Read: Prelude, Week One

———

I don’t honestly remember much of this week’s listening. It drifted in and out anything inspiring much love or hate.

A surprise: “Lord Intended,” the De La Soul collaboration with Justin Hawkins of The Darkness is now one of my favorite 2016 songs. The sentiment of “Fuck everyone, burn everything” will no doubt get much use in the coming years.

I was also treated to a lot of the Oranssi Pazuzu album I picked for my best of list. Last week, Sam Desatoff described the joy of hearing your music surface on the list. I would like to point out another joy: learning that someone loathed it. Sorry, Erik.

Stu Horvath

 

This week was more rap and hip hop than the previous week, a welcome change. With tracks from Childish Gambino, Kanye West and Chance the Rapper I was inundated in some truly fantastic sampling and lyrics.

Of the three, I’m the least interested in hearing more Kanye West. For my taste, he’s the least talented lyrically and has always stood up better as a producer than performer. Childish Gambino’s “Stand Tall” is the auditory equivalent of floating in a warm pool slightly drunk and Chance’s songs always seem to bring me joy. While I can still enjoy West’s production quality, it just doesn’t do anything for me. Maybe I’ve just never been able to forgive him for rhyming “blond dyke” and “Klondike” in “Stronger” 10 years ago.

Amanda Hudgins

 

Pain: Kanye West, NxWorries, Desiigner, Oranssi Pazuzu

Pleasure: Tegan and Sara, Leonard Cohen, Sturgill Simpson, Lydia Loveless, Terminal Gods

Thoughts: No more parties in LA… it’s a shame this terrible hip hop has to share space with De La and Tribe on this playlist… I really wish My Beautiful Dark Twisted Fantasy Kanye was still the Kanye of real life. Why is so much modern hip hop so de-evolved from the smooth intricacy of what preceded it?

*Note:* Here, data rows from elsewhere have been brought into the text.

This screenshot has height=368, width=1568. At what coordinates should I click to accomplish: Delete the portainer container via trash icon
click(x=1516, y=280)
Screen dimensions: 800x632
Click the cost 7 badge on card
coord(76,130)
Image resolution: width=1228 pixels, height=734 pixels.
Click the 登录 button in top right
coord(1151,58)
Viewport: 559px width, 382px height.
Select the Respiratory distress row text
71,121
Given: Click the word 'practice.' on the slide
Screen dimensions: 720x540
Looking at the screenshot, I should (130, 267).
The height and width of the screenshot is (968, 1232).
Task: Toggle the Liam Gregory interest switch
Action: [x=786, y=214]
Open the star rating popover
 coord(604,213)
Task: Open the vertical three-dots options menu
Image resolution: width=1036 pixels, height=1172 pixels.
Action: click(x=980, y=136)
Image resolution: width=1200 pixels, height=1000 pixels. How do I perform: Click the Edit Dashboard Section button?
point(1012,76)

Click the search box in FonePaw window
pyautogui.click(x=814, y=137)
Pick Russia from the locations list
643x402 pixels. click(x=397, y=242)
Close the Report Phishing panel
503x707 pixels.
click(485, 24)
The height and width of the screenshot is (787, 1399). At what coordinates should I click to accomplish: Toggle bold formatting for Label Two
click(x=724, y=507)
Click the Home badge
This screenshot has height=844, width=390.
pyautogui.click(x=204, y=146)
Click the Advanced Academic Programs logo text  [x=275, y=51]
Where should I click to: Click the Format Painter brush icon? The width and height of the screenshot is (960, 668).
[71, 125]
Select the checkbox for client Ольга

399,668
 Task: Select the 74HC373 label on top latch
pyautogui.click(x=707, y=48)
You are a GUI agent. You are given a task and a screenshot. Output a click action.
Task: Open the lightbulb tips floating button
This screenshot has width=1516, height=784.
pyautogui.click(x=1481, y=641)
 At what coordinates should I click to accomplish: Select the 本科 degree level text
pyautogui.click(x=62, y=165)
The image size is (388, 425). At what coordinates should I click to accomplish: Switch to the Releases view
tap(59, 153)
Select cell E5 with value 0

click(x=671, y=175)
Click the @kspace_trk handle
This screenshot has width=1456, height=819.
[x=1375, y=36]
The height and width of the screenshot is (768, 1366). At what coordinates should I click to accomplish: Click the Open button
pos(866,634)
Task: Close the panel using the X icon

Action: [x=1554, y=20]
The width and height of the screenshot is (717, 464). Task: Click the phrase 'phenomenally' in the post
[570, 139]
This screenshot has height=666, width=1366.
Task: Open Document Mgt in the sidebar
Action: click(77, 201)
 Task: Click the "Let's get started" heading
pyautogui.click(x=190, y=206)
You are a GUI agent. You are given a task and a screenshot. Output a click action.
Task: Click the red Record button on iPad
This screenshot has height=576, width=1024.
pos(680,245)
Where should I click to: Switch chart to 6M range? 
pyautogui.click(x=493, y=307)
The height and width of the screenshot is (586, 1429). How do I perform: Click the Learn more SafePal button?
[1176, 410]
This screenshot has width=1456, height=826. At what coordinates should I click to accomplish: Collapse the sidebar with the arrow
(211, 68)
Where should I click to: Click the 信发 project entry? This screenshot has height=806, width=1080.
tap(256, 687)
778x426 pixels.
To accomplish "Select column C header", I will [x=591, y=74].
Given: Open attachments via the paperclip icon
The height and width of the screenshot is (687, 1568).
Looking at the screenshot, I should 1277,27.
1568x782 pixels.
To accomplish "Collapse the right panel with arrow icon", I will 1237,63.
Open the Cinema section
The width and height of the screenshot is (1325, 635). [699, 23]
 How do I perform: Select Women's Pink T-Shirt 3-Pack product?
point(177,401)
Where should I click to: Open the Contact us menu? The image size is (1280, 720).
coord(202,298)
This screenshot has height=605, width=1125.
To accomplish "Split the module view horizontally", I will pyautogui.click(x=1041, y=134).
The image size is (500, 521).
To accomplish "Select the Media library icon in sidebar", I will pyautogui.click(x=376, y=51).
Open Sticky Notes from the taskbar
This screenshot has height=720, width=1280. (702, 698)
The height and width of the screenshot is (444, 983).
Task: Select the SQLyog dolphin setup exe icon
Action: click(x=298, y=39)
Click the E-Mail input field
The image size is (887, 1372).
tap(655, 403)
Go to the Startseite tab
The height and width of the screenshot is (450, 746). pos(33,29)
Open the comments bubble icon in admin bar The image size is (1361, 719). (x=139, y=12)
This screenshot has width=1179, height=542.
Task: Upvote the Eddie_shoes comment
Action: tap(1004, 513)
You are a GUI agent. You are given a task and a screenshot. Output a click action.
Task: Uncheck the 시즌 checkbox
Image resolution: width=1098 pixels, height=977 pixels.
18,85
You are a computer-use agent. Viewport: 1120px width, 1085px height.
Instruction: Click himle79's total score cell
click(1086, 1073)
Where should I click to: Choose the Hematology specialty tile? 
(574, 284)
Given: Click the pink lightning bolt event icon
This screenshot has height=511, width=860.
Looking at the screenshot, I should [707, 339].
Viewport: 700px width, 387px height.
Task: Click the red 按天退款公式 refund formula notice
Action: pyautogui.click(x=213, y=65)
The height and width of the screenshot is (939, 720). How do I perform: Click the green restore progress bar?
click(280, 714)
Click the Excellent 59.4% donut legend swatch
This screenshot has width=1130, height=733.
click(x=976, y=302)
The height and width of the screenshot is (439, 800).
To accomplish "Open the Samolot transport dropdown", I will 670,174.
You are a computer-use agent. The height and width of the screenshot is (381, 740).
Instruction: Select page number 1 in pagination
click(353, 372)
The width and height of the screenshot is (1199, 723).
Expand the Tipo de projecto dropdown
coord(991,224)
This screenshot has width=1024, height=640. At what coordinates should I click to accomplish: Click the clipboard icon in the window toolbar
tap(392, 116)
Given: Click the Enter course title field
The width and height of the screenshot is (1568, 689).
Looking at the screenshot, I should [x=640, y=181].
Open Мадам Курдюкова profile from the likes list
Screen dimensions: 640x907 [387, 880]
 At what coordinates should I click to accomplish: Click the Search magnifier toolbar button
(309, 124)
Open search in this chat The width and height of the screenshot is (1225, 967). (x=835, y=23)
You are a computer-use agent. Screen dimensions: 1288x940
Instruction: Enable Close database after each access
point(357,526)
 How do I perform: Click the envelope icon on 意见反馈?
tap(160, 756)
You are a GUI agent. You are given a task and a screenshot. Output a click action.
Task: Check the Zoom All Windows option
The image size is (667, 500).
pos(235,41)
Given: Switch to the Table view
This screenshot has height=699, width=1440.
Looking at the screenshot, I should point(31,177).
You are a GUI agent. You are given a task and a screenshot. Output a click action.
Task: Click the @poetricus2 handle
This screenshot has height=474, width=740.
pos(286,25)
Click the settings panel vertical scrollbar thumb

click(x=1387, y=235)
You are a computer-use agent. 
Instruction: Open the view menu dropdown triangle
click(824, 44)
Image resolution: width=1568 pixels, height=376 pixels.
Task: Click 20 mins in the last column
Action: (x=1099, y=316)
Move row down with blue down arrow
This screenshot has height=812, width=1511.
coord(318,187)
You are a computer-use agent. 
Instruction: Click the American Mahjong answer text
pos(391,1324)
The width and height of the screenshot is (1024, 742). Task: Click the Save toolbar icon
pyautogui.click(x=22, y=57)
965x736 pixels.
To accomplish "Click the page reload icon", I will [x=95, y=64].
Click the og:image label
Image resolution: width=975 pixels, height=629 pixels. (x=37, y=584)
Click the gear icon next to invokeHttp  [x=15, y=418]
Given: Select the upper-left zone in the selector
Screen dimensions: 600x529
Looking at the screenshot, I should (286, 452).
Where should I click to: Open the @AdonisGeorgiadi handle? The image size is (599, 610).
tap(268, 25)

It’s choppy, exploitative and explicit for the sake of being so. Saba, Joseph Chilliams – holding down modern, young hip hop on this list.

I can’t believe I have gone this long without listening to Tegan and Sara.

This Leonard Cohen album was amazing when it came out, but is somehow better now.

You may think that Spotify’s algorithm is broken, but I’m glad it queues up an awesome Lydia Loveless song following every song that makes me want to give up on music entirely.

Oh man… this is the first Radiohead song since “Karma Police” that I like! Thanks “The Numbers.”

Whoa! Terminal Gods put this album out in 2016? This is such an 80’s sound so accurately recreated that my ears did a double take. Way cool.

Tobacco is hit or miss – sometimes it sounds like a toddler on a series of synths. Wait I have a toddler, don’t I?! (Runs and gets keyboard)

Oranssi Pazuzu is too metal for me. Yes, I said, “too metal.”

Erik Weinbrecht

 

Week Two was slightly better than Week One, but only marginally. This week I was introduced to Margo Price who, it turns out, is fantastic.

On the other hand, I had the displeasure of listening to “Let’s Get Worn Away” by Tobacco for the first time. I just can’t understand the appeal of any song where there’s literally a full minute of static. Is this music? Am I old?

Rounding out the week:

Some song by Kanye West that I don’t care to recall.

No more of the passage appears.